CHIRAS J, VIEILLARD MH (Paris)

Résumé
Le concept de métastase solitaire est théorique. En effet, les métastases osseuses sont dues à la diffusion sanguine de cellules circulantes qui vont se nicher dans l'os et peuvent rester quiescentes pendant longtemps. Dès l'apparition d'une métastase qu'elle soit unique ou multiple, on sait que d'autres métastases apparaîtront inexorablement dans un délai que l'on ne peut souvent pas évaluer. Quoiqu'il en soit, une métastase unique requiert un traitement particulier, en espérant, et ceci dépendra essentiellement du type histologique du cancer que les autres métastases apparaîtront dans un délai le plus long possible.
Si actuellement la plupart des auteurs s'accordent sur la nécessité d'un traitement de type carcinologique, dans tous les cas où il est possible devant une métastase de cancer de la thyroïde, dans tous les autres type de cancer, on aura tendance à préférer un traitement mini invasif assurant à la fois la stabilité osseuse et la destruction, si possible complète, de la lésion. Et ce, d'autant plus que l'espérance de vie est longue et que le cancer est réputé peu sensible au traitement oncologiques généraux.
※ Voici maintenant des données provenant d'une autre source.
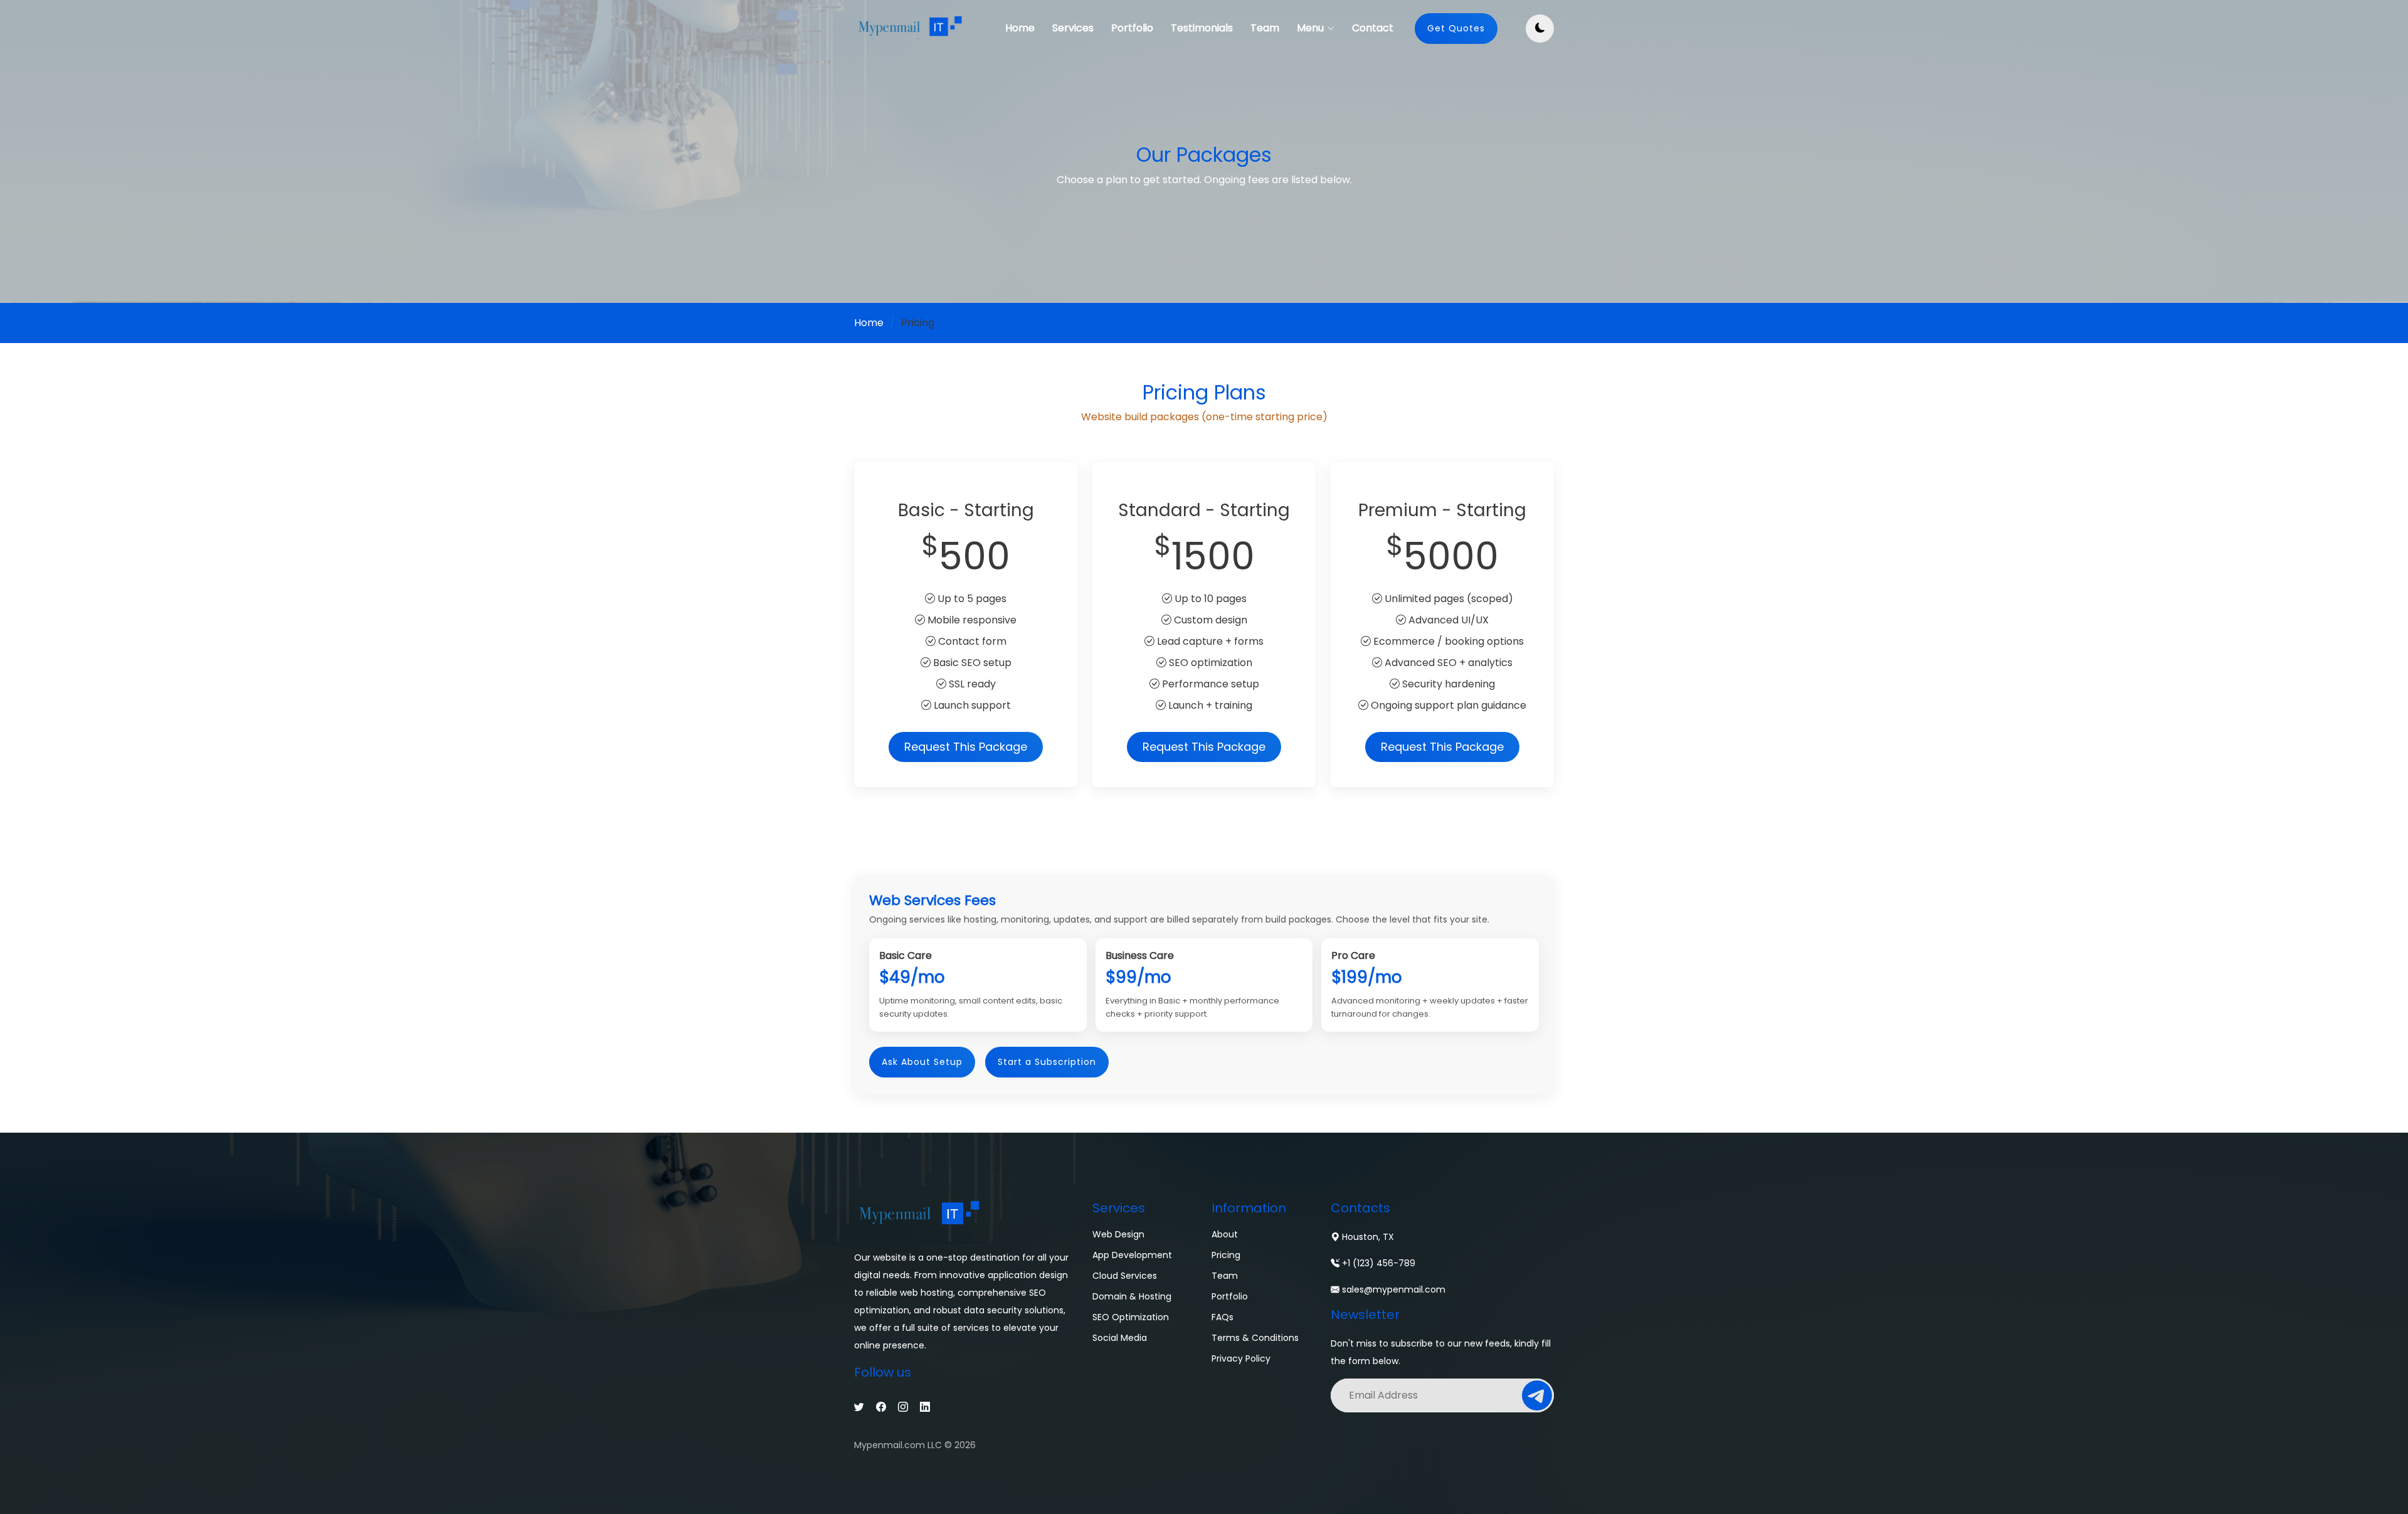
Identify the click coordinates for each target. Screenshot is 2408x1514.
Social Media (1119, 1337)
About (1225, 1234)
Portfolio (1132, 28)
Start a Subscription (1047, 1062)
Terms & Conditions (1255, 1337)
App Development (1132, 1255)
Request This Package (965, 746)
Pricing (1226, 1255)
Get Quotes (1456, 28)
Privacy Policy (1241, 1358)
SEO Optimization (1130, 1317)
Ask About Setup (922, 1062)
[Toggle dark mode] (1540, 28)
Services (1073, 28)
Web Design (1118, 1234)
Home (1020, 28)
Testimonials (1202, 28)
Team (1264, 28)
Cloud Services (1124, 1275)
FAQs (1222, 1317)
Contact (1372, 28)
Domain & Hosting (1131, 1296)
Outre, la nature du cancer, le siège de la lésion rendant différente son accessibilité aux différentes techniques aura une importance capitale. Dans tous les cas, la décision thérapeutique devrait être prise au sein d'une réunion de concertation pluridisciplinaire. L'utilisation des différentes techniques chirurgicales ou mini-invasives va probablement, dans les prochaines années être considérablement modifiée, par le développement de la radiothérapie concentrée par les techniques d'irradiation multiples faisceaux.